I would have thought that too but BU is literally feet from the Mass Pike. I can't imagine that's the main reason?
It as as suitable for residential development as the Ink Block neighborhood, where housing has been constructed cheek-by-jowl with "exposure to air particulates from the highway" (
As I type this, I'm sitting in a friend's home in the Ink Block neighborhood that directly overlooks the very same highway you speak of. Development of residences, a hotel, a supermarket, and other amenities cheek-by-jowl with the "air particulates from the highway", has taken place at a breakneck pace in the Ink Block.
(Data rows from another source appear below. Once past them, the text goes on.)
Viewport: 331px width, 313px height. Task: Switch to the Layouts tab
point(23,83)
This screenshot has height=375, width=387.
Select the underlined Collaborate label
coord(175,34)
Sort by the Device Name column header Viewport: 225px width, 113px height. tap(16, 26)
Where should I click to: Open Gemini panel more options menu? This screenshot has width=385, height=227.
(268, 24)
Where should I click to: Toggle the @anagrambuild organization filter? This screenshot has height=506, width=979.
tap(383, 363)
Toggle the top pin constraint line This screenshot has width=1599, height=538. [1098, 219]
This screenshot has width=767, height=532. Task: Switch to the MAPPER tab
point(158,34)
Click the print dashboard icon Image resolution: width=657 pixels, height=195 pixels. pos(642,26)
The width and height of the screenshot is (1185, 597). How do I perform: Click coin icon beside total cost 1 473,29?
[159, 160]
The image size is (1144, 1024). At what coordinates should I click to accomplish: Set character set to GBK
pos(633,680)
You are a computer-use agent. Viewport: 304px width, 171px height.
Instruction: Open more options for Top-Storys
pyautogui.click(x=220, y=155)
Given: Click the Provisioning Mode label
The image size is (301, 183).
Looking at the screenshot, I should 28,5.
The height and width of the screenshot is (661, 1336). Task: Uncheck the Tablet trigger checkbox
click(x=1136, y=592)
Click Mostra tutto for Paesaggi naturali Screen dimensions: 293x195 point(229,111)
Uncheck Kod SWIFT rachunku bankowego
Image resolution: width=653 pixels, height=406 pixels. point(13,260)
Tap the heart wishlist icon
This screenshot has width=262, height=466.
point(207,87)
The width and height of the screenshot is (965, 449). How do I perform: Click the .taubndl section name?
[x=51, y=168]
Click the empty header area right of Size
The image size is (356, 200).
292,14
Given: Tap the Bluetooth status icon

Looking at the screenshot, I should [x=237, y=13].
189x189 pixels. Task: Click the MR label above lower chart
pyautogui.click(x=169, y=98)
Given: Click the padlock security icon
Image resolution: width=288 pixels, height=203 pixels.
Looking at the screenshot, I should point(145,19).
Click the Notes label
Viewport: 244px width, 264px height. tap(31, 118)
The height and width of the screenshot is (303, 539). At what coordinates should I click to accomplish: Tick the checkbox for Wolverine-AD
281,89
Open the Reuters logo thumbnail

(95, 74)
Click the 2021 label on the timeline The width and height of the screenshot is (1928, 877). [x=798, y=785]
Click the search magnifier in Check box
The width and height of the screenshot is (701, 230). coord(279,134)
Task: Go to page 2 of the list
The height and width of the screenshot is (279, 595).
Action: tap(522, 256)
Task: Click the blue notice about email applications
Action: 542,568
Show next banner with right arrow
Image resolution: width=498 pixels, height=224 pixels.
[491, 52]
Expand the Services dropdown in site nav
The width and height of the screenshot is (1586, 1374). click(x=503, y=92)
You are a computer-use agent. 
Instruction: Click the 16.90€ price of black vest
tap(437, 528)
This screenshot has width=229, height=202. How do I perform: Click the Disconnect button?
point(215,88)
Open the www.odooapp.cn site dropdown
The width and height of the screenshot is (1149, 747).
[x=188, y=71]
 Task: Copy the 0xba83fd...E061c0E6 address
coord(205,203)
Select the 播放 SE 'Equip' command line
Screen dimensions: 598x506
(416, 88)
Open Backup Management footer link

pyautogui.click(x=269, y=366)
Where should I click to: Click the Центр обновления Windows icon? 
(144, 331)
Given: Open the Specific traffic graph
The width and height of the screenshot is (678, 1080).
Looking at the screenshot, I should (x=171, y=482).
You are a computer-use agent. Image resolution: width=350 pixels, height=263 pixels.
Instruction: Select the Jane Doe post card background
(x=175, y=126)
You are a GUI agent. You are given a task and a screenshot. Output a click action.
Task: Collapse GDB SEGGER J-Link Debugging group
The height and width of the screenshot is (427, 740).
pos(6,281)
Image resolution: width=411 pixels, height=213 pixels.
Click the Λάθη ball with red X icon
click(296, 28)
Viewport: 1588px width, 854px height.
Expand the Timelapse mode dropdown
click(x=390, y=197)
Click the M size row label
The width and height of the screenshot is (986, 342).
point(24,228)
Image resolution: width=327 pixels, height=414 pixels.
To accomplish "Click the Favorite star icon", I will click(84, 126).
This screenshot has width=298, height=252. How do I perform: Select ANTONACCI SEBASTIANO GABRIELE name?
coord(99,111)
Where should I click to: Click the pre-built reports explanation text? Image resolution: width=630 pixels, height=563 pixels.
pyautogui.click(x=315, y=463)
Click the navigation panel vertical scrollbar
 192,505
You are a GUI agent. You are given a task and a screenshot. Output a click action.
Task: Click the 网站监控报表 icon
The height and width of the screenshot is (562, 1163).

While the argument can be made that the presence of the city's public works yard on Frontage Road may have contributed to a greater amount of industrial pollution than the presence of the Boston Herald building did at the corner of Albany Street and Harrison Avenue, I'm sure there was significant cleanup undertaken at the former home of the newspaper. Finally, if one looks at a current aerial view of I-93 where it abuts the Ink Block neighborhood and the public works yard, it would appear that there is a more dense concentration of highway lanes and surface roads adjacent to the former, than to the latter. Bottom line? In light of the highway-adjacent development that has taken place in the Ink Block, claiming that the public works yard sight is "one of the few bad spots to build housing or office space" in Boston due to "exposure to air particulates from the highway" doesn't strike me as holding up to scrutiny.
Right. While some criticized the state for giving Kraft a handout by investing in rt1 improvements for Gillette, I think it's the state/fed/local govt.'s responsibilities to assure there is adequate transportation, if they are going to keep approving on-going development. The "improvements" there were a long overdue responsibility. In the Burlington->Nashua, rt. 3 corridor, the state and municipalities approved more and more development, while commuting traffic continued to go from bad to worse to horrible. When they *finally* got around to expanding rt. 3, it was long overdue.